From the first line to the last, print the records exactly.

[Records from a dataset]

··········

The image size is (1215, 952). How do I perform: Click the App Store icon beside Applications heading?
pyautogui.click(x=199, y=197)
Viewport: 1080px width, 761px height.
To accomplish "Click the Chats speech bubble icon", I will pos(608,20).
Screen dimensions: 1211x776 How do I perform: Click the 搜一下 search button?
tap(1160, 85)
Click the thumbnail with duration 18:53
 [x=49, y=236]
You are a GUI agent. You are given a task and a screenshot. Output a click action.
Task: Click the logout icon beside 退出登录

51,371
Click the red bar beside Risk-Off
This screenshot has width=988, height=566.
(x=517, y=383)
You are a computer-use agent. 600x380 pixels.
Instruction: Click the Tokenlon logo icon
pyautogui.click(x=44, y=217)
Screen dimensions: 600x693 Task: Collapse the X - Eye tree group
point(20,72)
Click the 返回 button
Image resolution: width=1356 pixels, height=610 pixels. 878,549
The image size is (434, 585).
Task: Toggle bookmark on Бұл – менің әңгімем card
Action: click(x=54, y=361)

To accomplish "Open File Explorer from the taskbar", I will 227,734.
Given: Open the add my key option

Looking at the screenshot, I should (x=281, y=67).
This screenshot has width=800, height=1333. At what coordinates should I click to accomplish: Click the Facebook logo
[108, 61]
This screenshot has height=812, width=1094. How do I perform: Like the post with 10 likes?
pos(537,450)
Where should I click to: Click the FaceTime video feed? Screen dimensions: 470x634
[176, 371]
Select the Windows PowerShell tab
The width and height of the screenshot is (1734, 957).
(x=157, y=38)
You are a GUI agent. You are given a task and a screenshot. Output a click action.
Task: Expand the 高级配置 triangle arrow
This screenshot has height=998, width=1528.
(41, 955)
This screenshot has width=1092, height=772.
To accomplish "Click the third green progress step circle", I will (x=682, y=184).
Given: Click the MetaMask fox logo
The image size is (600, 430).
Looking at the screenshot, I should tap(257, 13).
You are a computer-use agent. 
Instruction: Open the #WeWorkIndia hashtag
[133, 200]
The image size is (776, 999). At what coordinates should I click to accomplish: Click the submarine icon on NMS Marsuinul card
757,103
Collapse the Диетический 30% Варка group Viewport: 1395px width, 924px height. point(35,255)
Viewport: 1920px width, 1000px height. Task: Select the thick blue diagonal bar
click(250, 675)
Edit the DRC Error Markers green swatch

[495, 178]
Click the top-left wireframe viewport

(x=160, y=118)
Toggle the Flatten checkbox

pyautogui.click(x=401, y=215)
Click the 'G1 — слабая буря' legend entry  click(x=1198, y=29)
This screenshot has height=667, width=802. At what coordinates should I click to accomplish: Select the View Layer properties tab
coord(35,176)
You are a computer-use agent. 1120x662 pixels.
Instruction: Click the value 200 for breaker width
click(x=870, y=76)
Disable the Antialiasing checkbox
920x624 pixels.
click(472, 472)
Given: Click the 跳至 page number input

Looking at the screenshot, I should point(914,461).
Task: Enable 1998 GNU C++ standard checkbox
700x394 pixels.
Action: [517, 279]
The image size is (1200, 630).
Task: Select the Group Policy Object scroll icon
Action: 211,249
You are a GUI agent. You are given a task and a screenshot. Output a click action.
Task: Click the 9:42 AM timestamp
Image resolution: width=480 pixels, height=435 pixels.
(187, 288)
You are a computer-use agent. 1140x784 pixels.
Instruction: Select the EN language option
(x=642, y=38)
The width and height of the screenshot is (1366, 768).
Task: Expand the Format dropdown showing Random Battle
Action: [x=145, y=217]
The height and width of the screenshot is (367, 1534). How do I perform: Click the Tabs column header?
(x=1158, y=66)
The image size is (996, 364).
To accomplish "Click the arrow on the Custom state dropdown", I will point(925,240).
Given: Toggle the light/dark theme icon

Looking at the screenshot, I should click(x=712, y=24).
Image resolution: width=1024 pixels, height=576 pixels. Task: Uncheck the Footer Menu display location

··········

**Answer space**.
The image size is (1215, 952). How do I perform: Click the App Store icon beside Applications heading?
pyautogui.click(x=199, y=197)
Viewport: 1080px width, 761px height.
To accomplish "Click the Chats speech bubble icon", I will pos(608,20).
Screen dimensions: 1211x776 How do I perform: Click the 搜一下 search button?
tap(1160, 85)
Click the thumbnail with duration 18:53
 [x=49, y=236]
You are a GUI agent. You are given a task and a screenshot. Output a click action.
Task: Click the logout icon beside 退出登录

51,371
Click the red bar beside Risk-Off
This screenshot has width=988, height=566.
(x=517, y=383)
You are a computer-use agent. 600x380 pixels.
Instruction: Click the Tokenlon logo icon
pyautogui.click(x=44, y=217)
Screen dimensions: 600x693 Task: Collapse the X - Eye tree group
point(20,72)
Click the 返回 button
Image resolution: width=1356 pixels, height=610 pixels. 878,549
The image size is (434, 585).
Task: Toggle bookmark on Бұл – менің әңгімем card
Action: click(x=54, y=361)

To accomplish "Open File Explorer from the taskbar", I will 227,734.
Given: Open the add my key option

Looking at the screenshot, I should (x=281, y=67).
This screenshot has width=800, height=1333. At what coordinates should I click to accomplish: Click the Facebook logo
[108, 61]
This screenshot has height=812, width=1094. How do I perform: Like the post with 10 likes?
pos(537,450)
Where should I click to: Click the FaceTime video feed? Screen dimensions: 470x634
[176, 371]
Select the Windows PowerShell tab
The width and height of the screenshot is (1734, 957).
(x=157, y=38)
You are a GUI agent. You are given a task and a screenshot. Output a click action.
Task: Expand the 高级配置 triangle arrow
This screenshot has height=998, width=1528.
(41, 955)
This screenshot has width=1092, height=772.
To accomplish "Click the third green progress step circle", I will (x=682, y=184).
Given: Click the MetaMask fox logo
The image size is (600, 430).
Looking at the screenshot, I should tap(257, 13).
You are a computer-use agent. 
Instruction: Open the #WeWorkIndia hashtag
[133, 200]
The image size is (776, 999). At what coordinates should I click to accomplish: Click the submarine icon on NMS Marsuinul card
757,103
Collapse the Диетический 30% Варка group Viewport: 1395px width, 924px height. point(35,255)
Viewport: 1920px width, 1000px height. Task: Select the thick blue diagonal bar
click(250, 675)
Edit the DRC Error Markers green swatch

[495, 178]
Click the top-left wireframe viewport

(x=160, y=118)
Toggle the Flatten checkbox

pyautogui.click(x=401, y=215)
Click the 'G1 — слабая буря' legend entry  click(x=1198, y=29)
This screenshot has height=667, width=802. At what coordinates should I click to accomplish: Select the View Layer properties tab
coord(35,176)
You are a computer-use agent. 1120x662 pixels.
Instruction: Click the value 200 for breaker width
click(x=870, y=76)
Disable the Antialiasing checkbox
920x624 pixels.
click(472, 472)
Given: Click the 跳至 page number input

Looking at the screenshot, I should point(914,461).
Task: Enable 1998 GNU C++ standard checkbox
700x394 pixels.
Action: [517, 279]
The image size is (1200, 630).
Task: Select the Group Policy Object scroll icon
Action: 211,249
You are a GUI agent. You are given a task and a screenshot. Output a click action.
Task: Click the 9:42 AM timestamp
Image resolution: width=480 pixels, height=435 pixels.
(187, 288)
You are a computer-use agent. 1140x784 pixels.
Instruction: Select the EN language option
(x=642, y=38)
The width and height of the screenshot is (1366, 768).
Task: Expand the Format dropdown showing Random Battle
Action: [x=145, y=217]
The height and width of the screenshot is (367, 1534). How do I perform: Click the Tabs column header?
(x=1158, y=66)
The image size is (996, 364).
To accomplish "Click the arrow on the Custom state dropdown", I will point(925,240).
Given: Toggle the light/dark theme icon

Looking at the screenshot, I should click(x=712, y=24).
Image resolution: width=1024 pixels, height=576 pixels. Task: Uncheck the Footer Menu display location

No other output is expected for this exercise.